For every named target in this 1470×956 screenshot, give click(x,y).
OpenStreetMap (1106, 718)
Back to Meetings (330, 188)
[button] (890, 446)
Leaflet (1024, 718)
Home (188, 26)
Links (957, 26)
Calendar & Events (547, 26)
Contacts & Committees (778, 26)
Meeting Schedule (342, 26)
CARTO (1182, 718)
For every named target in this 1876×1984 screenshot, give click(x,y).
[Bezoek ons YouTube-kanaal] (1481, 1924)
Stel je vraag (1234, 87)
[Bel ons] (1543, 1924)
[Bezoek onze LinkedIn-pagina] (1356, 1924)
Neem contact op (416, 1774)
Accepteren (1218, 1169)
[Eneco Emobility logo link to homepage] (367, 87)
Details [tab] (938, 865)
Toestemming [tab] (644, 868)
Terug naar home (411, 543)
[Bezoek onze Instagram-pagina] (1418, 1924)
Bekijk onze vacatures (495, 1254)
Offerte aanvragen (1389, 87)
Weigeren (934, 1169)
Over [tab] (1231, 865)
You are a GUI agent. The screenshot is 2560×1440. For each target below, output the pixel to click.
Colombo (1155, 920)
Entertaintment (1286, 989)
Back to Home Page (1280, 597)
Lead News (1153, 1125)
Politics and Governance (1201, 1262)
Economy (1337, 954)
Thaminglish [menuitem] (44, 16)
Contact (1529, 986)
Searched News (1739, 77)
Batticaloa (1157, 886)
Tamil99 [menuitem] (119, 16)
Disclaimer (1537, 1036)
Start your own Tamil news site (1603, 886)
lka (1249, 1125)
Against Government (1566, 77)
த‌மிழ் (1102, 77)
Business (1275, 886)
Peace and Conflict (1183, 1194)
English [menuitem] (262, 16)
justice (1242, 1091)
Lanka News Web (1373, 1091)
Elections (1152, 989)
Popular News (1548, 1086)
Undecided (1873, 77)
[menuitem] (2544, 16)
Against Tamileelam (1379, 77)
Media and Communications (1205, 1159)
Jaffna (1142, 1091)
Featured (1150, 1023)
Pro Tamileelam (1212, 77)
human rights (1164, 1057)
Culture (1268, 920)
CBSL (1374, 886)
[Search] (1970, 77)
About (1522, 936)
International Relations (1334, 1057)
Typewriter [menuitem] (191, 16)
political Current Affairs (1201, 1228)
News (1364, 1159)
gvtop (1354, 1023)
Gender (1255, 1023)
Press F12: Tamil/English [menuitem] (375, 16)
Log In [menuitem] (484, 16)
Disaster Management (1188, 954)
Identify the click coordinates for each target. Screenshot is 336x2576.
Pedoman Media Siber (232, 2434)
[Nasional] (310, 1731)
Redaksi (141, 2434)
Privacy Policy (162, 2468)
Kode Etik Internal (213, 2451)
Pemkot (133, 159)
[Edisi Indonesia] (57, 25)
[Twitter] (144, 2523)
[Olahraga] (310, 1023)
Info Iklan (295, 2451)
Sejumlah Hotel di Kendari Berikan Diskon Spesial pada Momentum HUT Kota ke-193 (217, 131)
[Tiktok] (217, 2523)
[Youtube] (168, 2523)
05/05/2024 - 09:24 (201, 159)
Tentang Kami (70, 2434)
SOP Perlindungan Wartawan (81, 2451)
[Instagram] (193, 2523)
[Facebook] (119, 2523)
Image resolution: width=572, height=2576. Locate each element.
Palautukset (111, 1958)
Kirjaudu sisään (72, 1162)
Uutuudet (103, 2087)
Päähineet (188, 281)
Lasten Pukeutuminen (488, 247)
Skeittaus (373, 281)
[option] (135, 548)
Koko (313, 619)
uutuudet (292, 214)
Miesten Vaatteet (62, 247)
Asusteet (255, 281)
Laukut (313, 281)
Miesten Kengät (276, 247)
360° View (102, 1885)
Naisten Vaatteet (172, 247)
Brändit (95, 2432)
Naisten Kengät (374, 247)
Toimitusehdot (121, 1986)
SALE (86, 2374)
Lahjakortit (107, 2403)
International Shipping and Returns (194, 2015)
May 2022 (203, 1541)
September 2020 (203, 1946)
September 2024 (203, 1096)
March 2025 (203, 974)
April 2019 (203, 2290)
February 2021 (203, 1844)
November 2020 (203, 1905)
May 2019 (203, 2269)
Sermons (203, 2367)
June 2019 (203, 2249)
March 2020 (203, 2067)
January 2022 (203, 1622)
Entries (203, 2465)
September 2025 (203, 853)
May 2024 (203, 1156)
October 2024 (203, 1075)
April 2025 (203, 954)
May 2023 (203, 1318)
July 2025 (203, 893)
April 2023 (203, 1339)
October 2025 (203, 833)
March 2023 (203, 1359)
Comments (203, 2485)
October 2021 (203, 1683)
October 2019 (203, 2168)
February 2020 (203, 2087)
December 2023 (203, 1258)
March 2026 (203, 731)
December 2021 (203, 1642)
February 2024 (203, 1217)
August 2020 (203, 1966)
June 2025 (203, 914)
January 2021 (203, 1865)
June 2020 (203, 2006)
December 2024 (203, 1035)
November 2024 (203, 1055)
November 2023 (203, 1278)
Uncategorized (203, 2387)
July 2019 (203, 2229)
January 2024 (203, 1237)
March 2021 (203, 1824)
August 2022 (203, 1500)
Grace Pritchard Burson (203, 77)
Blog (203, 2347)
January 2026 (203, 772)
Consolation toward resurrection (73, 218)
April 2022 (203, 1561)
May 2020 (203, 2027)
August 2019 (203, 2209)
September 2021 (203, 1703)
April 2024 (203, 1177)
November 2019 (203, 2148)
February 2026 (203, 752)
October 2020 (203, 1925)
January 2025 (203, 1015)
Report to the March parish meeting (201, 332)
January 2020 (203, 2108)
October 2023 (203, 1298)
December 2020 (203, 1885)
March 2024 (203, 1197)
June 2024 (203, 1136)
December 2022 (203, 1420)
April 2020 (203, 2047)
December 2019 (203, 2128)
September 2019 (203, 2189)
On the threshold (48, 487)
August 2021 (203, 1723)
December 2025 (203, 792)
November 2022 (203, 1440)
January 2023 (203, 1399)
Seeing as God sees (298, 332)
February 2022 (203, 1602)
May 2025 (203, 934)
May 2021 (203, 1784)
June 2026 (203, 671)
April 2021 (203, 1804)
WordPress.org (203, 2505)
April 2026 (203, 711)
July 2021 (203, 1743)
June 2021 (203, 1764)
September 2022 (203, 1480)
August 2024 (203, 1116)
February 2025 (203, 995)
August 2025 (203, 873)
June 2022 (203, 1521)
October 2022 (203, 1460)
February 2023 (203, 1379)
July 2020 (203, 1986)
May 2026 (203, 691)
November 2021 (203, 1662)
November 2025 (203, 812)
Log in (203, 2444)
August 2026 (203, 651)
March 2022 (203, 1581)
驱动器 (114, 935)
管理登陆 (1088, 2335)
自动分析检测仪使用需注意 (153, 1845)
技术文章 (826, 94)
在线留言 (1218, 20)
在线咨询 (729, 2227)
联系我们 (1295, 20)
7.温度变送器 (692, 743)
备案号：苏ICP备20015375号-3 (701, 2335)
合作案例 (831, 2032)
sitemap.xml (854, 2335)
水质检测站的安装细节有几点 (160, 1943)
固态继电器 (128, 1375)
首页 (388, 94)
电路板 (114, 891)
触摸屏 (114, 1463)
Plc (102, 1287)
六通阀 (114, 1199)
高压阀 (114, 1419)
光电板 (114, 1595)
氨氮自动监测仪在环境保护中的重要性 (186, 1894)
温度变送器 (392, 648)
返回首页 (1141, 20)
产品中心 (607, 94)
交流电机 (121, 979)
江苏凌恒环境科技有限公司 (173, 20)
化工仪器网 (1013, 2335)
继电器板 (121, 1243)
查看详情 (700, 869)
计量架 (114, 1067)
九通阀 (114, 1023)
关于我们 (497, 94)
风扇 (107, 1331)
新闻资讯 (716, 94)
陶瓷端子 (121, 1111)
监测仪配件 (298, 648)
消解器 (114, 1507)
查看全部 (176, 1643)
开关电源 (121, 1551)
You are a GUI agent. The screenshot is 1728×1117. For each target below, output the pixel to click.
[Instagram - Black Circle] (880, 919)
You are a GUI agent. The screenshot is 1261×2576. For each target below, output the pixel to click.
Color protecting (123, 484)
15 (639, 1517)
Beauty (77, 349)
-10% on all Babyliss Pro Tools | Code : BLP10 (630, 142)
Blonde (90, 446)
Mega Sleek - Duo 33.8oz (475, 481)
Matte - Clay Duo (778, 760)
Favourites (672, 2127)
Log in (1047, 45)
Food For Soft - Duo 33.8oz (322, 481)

### What to produce:
When a line in the listing has the word "pagina", return that line.

### Result of the task:
[Bezoek onze LinkedIn-pagina] (1356, 1924)
[Bezoek onze Instagram-pagina] (1418, 1924)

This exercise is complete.